一口に言うと順方向に電流が流れるタイミングをコントロールできるダイオードです。
サイリスタにはアノードに相当する端子T2、カソードに相当する端子T1、それとゲートと呼ばれる端子があります。
通常のダイオードは順方向に電圧が加わると順方向の電流がすぐに流れ始めますが、サイリスタはゲートに電流が流れないと順方向の電流は流れません。ゲートにトリガ電流(パルス状)が流れるとサイリスタには順方向の電流が流れ始めます。一度、流れ始めるとゲートの電流が無くなってもサイリスタの順方向電流は流れ続けます。順方向電流が無くなると再びゲート機能が復活し、再度、サイリスタに順方向電圧が加わってもゲートにトリガ電流が流れるまで、順方向電流は流れません。
双方向サイリスタは交流で使用できるサイリスタです。交流のプラス電圧側、マイナス電圧側それぞれでゲート機能を働かせることができます。ですから、交流の電力をコントロールすることができます。

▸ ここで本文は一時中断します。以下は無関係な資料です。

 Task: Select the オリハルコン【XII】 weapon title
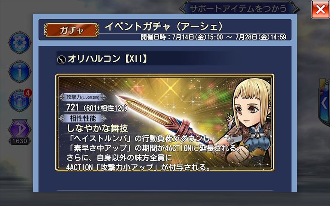click(107, 59)
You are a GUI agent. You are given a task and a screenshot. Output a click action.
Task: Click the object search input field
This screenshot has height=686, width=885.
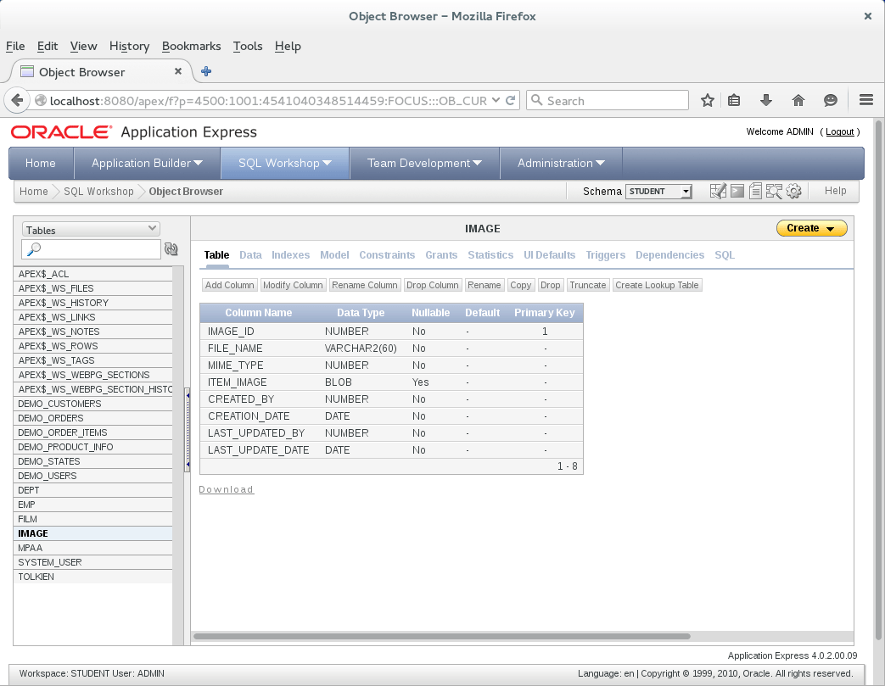tap(92, 248)
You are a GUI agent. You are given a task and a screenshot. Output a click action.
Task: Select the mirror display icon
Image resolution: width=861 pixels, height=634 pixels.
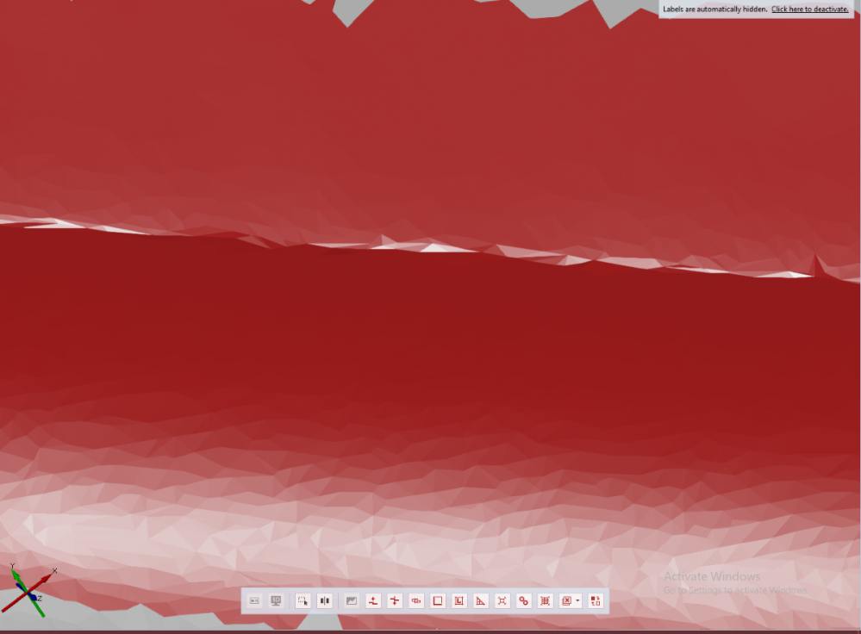323,601
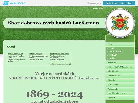
Task: Open the Beton a výrobky ad link
Action: point(36,54)
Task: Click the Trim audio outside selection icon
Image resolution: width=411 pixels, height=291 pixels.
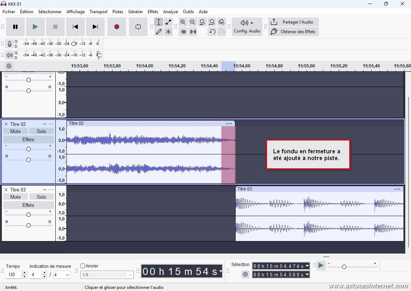Action: click(183, 32)
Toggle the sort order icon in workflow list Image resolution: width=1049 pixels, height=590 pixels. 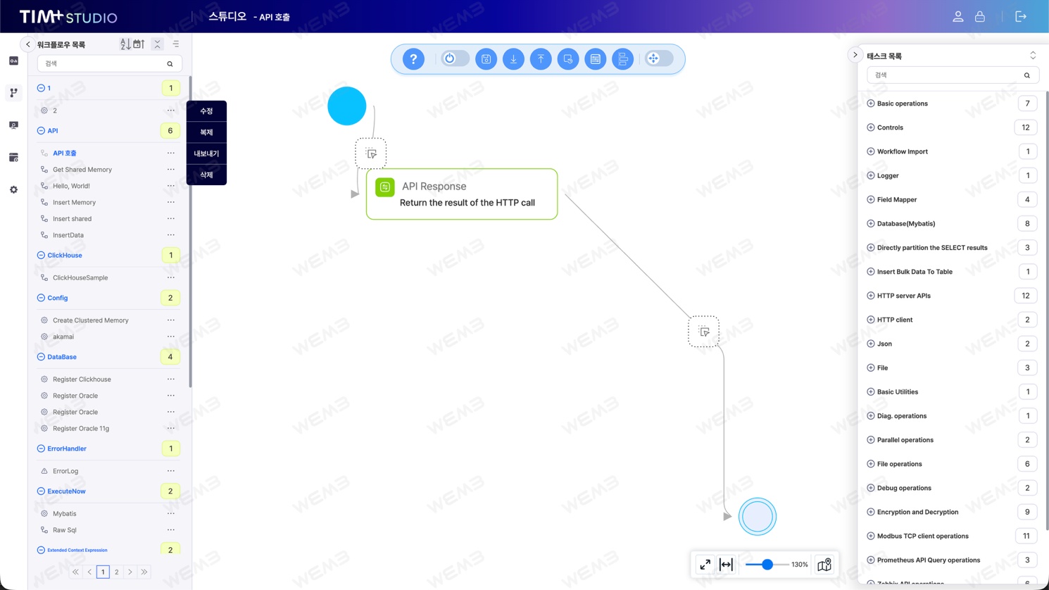125,44
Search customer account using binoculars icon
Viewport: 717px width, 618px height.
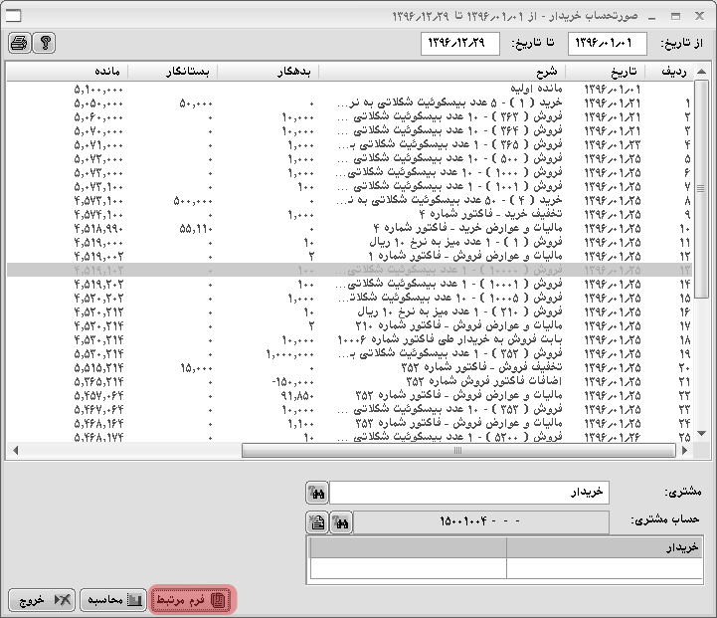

トリガ・ダイオード ( ダイアック(商品名):Diac )


トリガ・ダイオードは特殊な特性を持っています。通常のダイオードは順方向電圧が加わると順方向電流が流れますが、トリガ・ダイオードは順方向電圧が規定の電圧(ブレーク・オーバー電圧:VBO)になるまで順方向電流は流れません。また、トリガ・ダイオードは双方向のダイオードでプラスの電圧が加わったときでも、マイナスの電圧が加わったときでも、VBO以上の電圧が加わらないと電流は流れません。ダイオードに加わる電圧がVBOを越えるとダイオードは導通状態になり、ダイオードの両端の電圧は急激に下がります。
この特性は双方向サイリスタのゲートを制御するのに非常に都合が良い特性です。たぶん、双方向サイリスタを制御するために開発されたダイオードと思います。



双方向サイリスタによる電力制御

双方向サイリスタで電力制御(流れる電流の量の制御)をするためにはゲート回路にトリガ・ダイオードを使います。トリガ・ダイオードに流れる電流のタイミング(位相)を変化させることにより、交流電流の流れるタイミングを制御します。

位相制御回路
トリガ・タイミングを変化させる回路としては抵抗器とコンデンサを組み合わせた回路が使用されます。コンデンサに交流電圧が加わった場合、コンデンサに流れる電流の位相は90度進みます。ですから、抵抗器の両端の電圧は入力の交流電圧に対して90度進んだ電圧になります。そのため、コンデンサの両端の電圧は入力の交流電圧に対して90度遅れます。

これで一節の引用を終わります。